When it comes to VC, vehicles, and startups, Africa’s ride-hail markets are becoming a multi-wheeled and global affair.

The big players such as Uber and Bolt are competing in Kampala and Nairobi—where in addition to car-service—they offer rickshaw taxis. On-demand motorcycle startups are multiplying and piloting EVs with funds from international partners. And many ride-hail companies in Africa are adapting unique product solutions to local transit needs.

In this analysis, I take a look at the leading startups in the mobility space and how the future of transportation on the continent will increasingly come from new entrants.

Africa’s in the midst of digital innovation boom

Africa’s in the midst of digital innovation boom, the components of which are intersecting rapidly across its 54 countries and 1.2 billion people.

Smartphone penetration is improving and in 2017, the continent saw the largest global increase in internet users—20 percent.

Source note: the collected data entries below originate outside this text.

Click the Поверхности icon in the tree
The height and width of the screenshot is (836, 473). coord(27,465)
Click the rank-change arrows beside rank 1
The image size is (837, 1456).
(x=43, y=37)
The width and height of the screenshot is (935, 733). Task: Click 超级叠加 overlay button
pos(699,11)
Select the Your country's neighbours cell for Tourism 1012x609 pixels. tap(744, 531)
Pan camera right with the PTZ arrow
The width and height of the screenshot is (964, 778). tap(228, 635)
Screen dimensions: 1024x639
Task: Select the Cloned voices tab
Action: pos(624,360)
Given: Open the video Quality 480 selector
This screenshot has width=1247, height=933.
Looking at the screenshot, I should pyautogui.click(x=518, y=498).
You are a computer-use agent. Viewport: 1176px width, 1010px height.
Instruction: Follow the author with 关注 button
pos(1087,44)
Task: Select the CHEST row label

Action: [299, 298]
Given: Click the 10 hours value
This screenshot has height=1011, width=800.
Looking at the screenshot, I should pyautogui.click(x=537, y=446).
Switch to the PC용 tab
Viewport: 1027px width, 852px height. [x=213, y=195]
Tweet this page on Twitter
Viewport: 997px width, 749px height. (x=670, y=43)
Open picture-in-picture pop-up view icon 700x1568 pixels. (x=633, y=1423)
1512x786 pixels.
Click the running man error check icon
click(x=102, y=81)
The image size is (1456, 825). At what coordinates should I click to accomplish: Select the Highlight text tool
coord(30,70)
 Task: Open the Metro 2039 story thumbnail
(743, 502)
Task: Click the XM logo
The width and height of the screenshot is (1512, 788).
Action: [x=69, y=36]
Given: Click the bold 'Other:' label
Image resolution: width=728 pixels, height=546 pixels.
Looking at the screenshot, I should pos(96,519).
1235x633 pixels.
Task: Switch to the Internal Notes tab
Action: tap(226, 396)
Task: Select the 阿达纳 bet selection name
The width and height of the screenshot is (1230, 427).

By Partech data, the continent surpassed the $1 billion VC mark in 2018. And greater connectivity and venture funding are fueling thousands of startups in every imaginable sector, including digital-transit.

While reliable markets stats for the size and potential of Africa’s ride-hail markets are sparse, there are some indicators of the sector’s potential.

Car ownership and cars per capita in Africa is among the lowest in the world. Parallel to that, any eyes and ears survey of the continent’s big cities reveals that shared transport by buses, cars, or motorcycles is big business that’s already ingrained in consumer culture. Millions of people daily pay fares to pack onto East and West Africa’s Mutatu and Danfo minibuses and Okada and Boda Boda motorbike taxis.

As Africa continues to urbanize, converts to smartphones, and discretionary consumer spending continues to rise—it all adds up to suggest strong potential for conversion to on-demand mobility services.

Unsurprisingly, the most active markets for ride-hail startups and investment in Africa align with the continent’s top spots for VC and tech activity: primarily Nigeria, Kenya, and South Africa.